16.3.  PS-Side Policy Enforcement (informative)

   A PS implementation MAY perform per-client export-rule enforcement
   locally, rejecting operations the MDS would also reject before
   forwarding them.  This is a performance optimization: it keeps bad
   requests off the PS <-> MDS wire and lets the PS return
   NFS4ERR_WRONGSEC / NFS4ERR_ACCESS without paying a round-trip.

   Local enforcement is not a security boundary.  Rule 3 of Section 16.1
   names the MDS as the authority for every client-initiated file
   operation.  A PS that performs local enforcement is checking its own
   cached copy of the MDS's per-client rules; if the copy is stale,
   wrong, or absent, the PS MUST forward the operation and let the MDS
   decide.  A PS implementation that declines to perform local
   enforcement is conformant with this specification.

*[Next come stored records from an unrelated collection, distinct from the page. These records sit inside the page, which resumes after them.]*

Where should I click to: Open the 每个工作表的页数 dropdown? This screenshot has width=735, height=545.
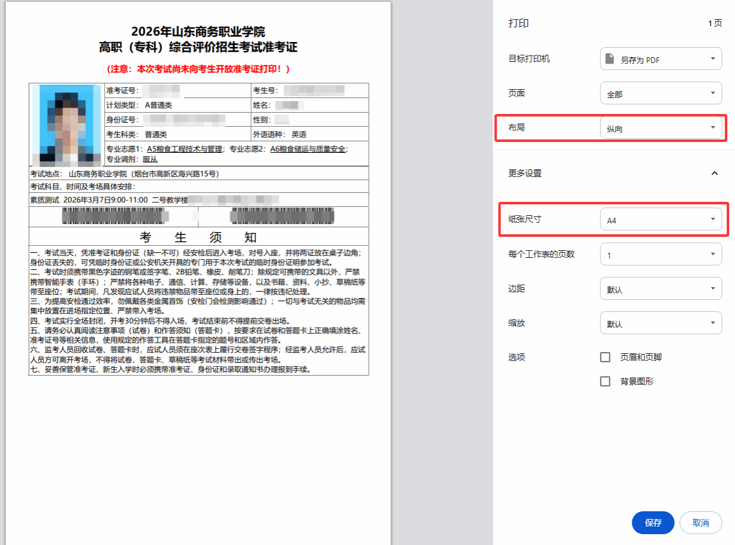click(x=660, y=255)

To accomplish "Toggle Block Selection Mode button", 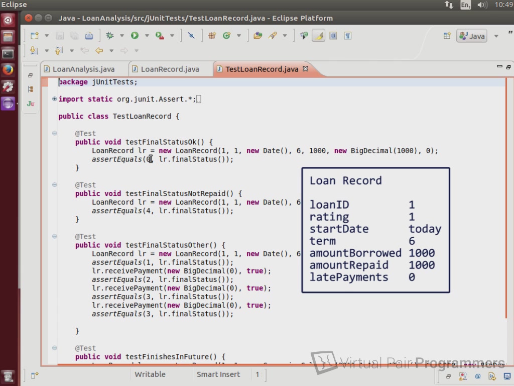I will [x=333, y=36].
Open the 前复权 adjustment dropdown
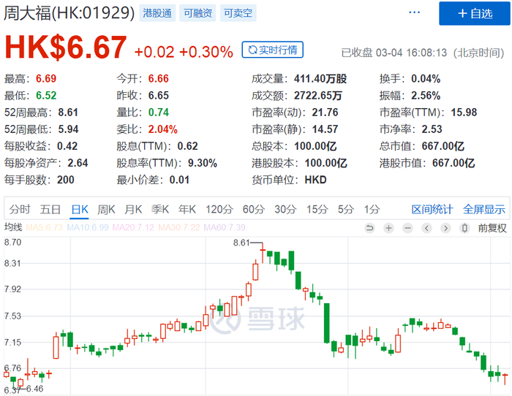Screen dimensions: 512x396 (x=492, y=228)
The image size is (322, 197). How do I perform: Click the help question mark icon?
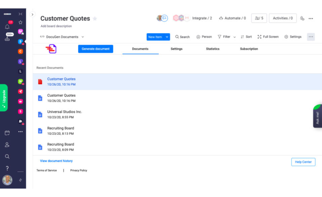(x=7, y=168)
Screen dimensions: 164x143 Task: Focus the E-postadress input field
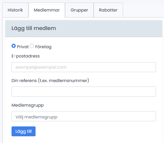click(84, 67)
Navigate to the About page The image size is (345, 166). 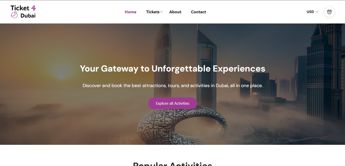pos(175,12)
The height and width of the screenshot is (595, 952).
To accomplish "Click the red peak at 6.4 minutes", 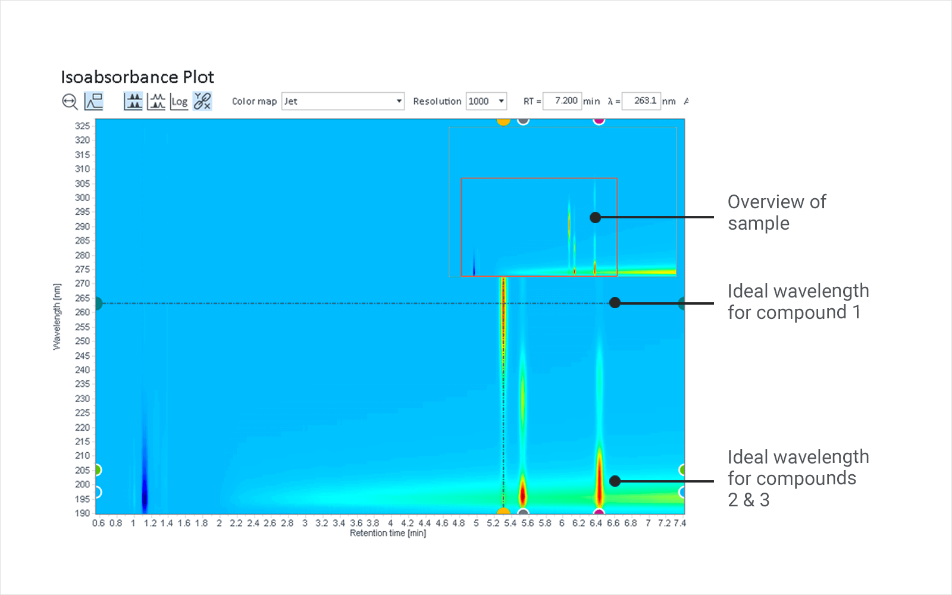I will 599,482.
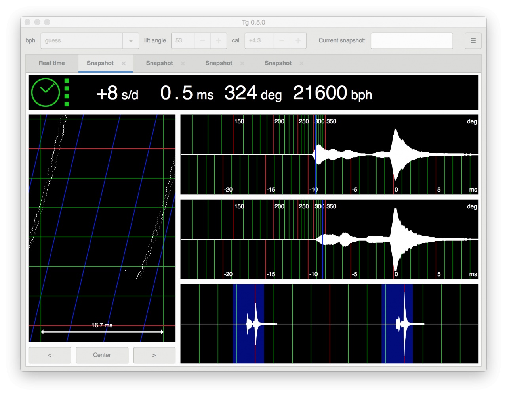507x396 pixels.
Task: Open the last Snapshot tab
Action: pyautogui.click(x=278, y=63)
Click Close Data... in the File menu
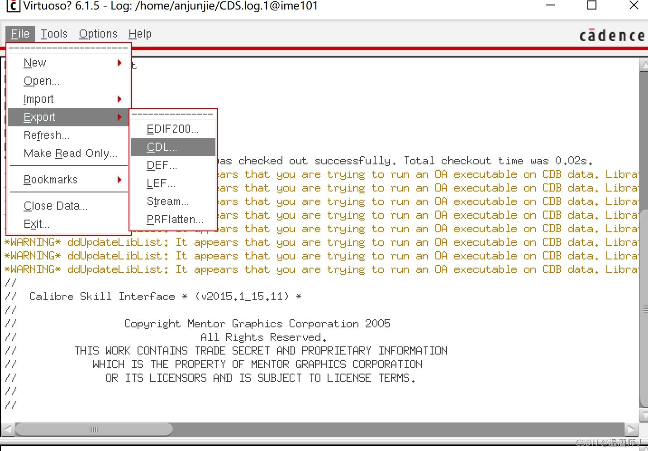This screenshot has height=451, width=648. (55, 206)
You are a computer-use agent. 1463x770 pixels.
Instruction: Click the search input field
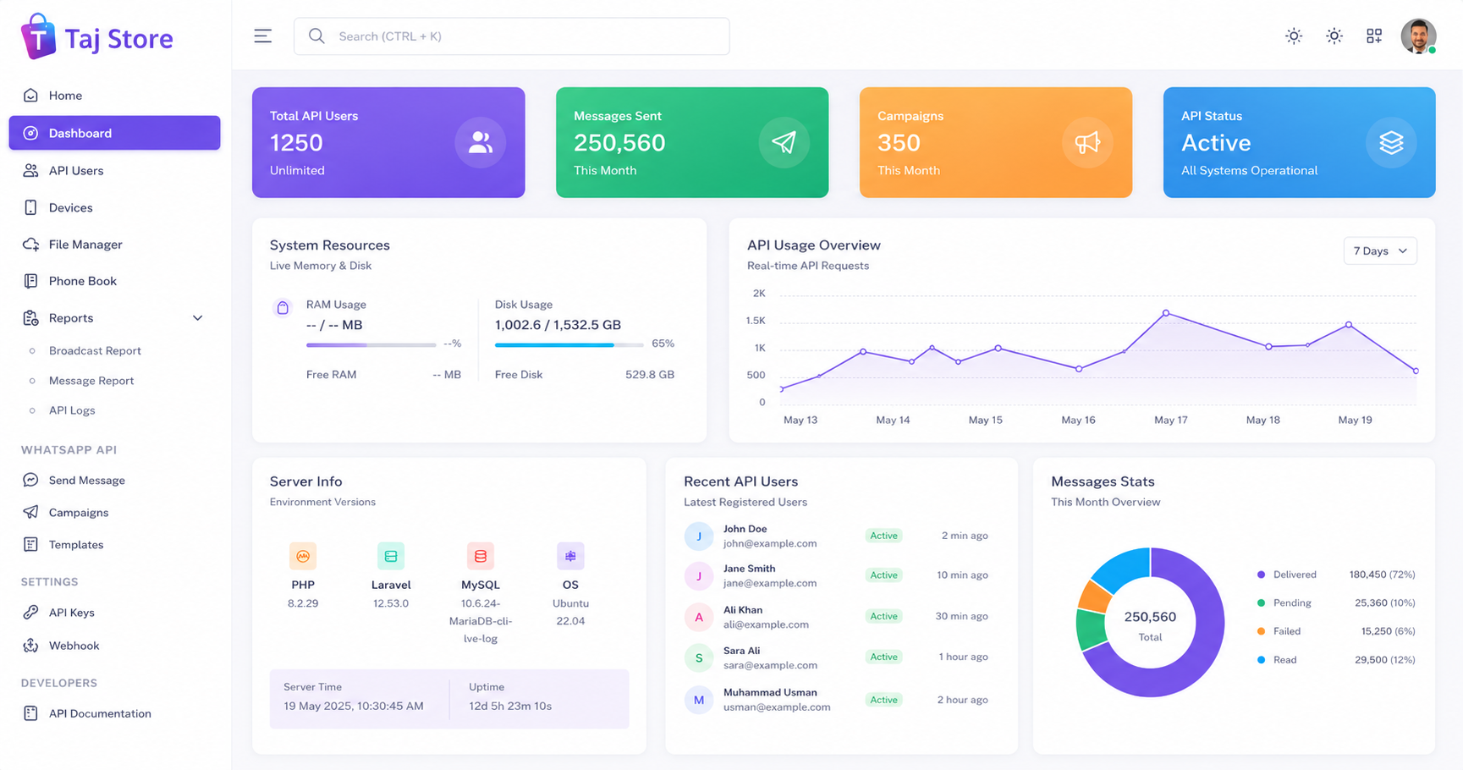(x=512, y=36)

   Deployments that want local enforcement need a mechanism for the PS
   to acquire the MDS's per-export client-rule list.  This document does
   not standardise such a mechanism; implementation- specific options
   include a control-plane probe-protocol extension, out-of-band admin
   distribution, or a future revision of this specification.  Any such
   mechanism MUST itself be authenticated against the PS allowlist (the
   rules are sensitive deployment policy) and MUST support a refresh
   path so PSes see rule changes within a bounded time.

17.  Implementations

   This section documents the publicly available implementation the
   editors are aware of at the time of writing, in line with [RFC7942].

17.1.  reffs

   reffs is an open-source NFSv4.2 server, MDS, and erasure-coding
   client.  The reffs source ships an MDS, a Proxy Server, and a multi-
   codec client harness used as the working implementation for this
   draft.  reffs is licensed AGPL-3.0-or-later.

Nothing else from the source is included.